The uncertainty for agriculture in Wales, and concerns about future export markets for lamb and beef have led one Montgomeryshire farmer to make sure that he doesn’t put all his eggs in one basket.
Former FUW Montgomeryshire County Chairman Mark Williams, who farms 40 suckler cows and 900 ewes at Pen Y Derw, near Welshpool, with his wife Helen, has decided to diversify into egg production.
The poultry unit, which will be home to 16,000 free range hens, will provide the family with an additional income, as well as offering extra part time employment in the area.
“We have looked at poultry farming for the last 10 years and the uncertainty created by Brexit, bearing in mind that most of our income has been provided by lamb trade and farm support payments, gave us the push we needed to make the decision and get the ball rolling,” said Mark Williams.
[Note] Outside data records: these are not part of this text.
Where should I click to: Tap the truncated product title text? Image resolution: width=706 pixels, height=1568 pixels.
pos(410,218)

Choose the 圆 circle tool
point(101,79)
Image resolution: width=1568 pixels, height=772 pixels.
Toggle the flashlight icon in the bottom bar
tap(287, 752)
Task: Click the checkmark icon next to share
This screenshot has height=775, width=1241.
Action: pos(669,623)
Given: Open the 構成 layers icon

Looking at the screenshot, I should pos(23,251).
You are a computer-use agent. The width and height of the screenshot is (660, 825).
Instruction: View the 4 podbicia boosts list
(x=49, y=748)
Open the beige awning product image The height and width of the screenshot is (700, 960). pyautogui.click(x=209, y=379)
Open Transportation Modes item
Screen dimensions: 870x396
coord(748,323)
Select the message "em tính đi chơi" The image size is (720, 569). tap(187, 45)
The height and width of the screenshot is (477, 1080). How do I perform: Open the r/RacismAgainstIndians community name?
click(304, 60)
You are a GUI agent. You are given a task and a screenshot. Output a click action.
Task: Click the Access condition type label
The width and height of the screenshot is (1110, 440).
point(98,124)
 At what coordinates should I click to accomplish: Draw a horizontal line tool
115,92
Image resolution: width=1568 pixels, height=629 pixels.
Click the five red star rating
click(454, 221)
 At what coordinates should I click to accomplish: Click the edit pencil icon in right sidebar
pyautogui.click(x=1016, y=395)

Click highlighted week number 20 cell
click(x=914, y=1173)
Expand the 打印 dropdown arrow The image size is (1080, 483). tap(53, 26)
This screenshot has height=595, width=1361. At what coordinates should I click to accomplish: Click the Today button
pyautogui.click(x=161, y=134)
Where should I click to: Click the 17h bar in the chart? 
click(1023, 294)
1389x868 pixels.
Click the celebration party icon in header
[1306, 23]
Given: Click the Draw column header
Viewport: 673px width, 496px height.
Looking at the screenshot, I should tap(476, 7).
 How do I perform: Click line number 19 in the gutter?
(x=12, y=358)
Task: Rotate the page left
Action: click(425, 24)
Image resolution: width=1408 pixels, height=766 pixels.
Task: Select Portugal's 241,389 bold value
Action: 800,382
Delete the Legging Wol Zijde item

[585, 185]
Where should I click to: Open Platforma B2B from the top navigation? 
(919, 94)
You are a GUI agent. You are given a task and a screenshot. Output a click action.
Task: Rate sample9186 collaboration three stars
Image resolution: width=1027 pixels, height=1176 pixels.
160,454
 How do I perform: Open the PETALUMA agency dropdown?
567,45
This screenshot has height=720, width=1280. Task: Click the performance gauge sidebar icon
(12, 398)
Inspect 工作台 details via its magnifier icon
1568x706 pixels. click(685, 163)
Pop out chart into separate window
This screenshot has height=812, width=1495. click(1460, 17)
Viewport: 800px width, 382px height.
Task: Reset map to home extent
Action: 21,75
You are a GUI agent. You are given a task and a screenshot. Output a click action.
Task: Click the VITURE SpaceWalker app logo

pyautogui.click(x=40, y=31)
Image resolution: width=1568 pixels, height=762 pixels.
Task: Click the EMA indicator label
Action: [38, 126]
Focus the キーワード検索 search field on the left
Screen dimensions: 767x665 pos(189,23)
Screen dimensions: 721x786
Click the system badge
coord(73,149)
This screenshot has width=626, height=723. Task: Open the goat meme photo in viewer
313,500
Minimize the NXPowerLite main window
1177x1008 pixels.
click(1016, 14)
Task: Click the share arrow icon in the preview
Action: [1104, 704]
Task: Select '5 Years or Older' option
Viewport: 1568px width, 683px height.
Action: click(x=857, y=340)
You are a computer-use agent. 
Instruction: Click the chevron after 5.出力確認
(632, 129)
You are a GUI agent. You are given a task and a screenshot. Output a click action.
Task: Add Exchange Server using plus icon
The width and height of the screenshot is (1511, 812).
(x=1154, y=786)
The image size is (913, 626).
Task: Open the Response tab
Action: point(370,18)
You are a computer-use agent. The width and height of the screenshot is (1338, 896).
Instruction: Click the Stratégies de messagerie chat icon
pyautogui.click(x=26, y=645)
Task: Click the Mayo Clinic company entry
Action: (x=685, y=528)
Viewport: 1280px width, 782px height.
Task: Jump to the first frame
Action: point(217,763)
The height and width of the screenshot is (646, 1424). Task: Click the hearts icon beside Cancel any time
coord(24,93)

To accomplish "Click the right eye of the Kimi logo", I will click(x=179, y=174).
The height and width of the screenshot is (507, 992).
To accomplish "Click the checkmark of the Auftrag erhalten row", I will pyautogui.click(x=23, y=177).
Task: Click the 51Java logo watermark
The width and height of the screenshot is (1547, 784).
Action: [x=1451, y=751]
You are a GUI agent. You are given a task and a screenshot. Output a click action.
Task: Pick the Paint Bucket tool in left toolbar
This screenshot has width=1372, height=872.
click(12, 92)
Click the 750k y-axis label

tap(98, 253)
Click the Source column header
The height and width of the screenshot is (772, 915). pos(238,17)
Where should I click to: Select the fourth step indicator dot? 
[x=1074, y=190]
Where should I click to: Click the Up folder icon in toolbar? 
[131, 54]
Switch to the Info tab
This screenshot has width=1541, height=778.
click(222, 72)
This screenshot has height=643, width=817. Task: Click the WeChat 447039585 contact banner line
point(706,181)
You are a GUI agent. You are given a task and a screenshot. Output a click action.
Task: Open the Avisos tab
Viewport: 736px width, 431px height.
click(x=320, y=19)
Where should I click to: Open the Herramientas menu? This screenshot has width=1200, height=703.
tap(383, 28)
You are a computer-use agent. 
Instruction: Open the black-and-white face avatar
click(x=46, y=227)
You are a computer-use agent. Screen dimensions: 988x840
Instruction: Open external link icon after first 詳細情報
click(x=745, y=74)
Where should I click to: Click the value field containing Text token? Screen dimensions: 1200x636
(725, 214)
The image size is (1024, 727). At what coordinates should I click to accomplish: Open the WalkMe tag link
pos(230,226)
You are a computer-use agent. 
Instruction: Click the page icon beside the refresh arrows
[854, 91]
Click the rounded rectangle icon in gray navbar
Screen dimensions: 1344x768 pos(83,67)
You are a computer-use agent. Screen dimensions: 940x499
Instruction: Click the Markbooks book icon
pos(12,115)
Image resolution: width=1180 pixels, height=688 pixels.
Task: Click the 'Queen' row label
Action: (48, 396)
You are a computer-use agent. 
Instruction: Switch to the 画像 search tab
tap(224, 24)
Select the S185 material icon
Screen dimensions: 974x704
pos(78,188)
“Egg production is mainly a domestic market, so that takes the fear of having to export away. Originally we thought we would be going into broiler chickens but when researching the market a contract was difficult to find. The final thing that made us decide where our 3 boys. We are expanding the business to accommodate them if they wish to take over the farm in the future,” added Mark.
The planning process started in early 2015 and after lots of drawings, surveys and modelling, planning was granted in November 2015.
“It was an expensive and reasonably stressful process. Once we had planning permission we finalised the contract, appointed contractors, supplies etc. and the groundwork started in the Summer last year. There is still a fair bit of work to do before the birds arrive in mid June but we are very excited to get it all started,” said Helen Williams.
The eggs produced at Pen Y Derw will soon be sold to L J Fairburns & Son, with the chickens and their feed being supplied by Lloyds animal feeds.
“I would like to thank Lloyds animal feeds for their continued support, Owens Civil Engineering who did the groundworks, Powells shed builders, Connops who laid the floor and were very efficient at what they do and laying so much concrete in such a short time, Newquip who supplied and installed the big Dutchman equipment and Paul Higgins who was in charge of the electrics. It was a real pleasure working with all of them,” added Mark Williams.
Once the birds arrive, the family will have a steep learning curve. Helen Williams said: “We have an awful lot to learn and it’s certainly going to be a challenge. Of course, there are always some concerns such as oversupply, increase in feed costs, the extra workload and how it’s going to fit into an already busy working day, but we are very optimistic about the venture.”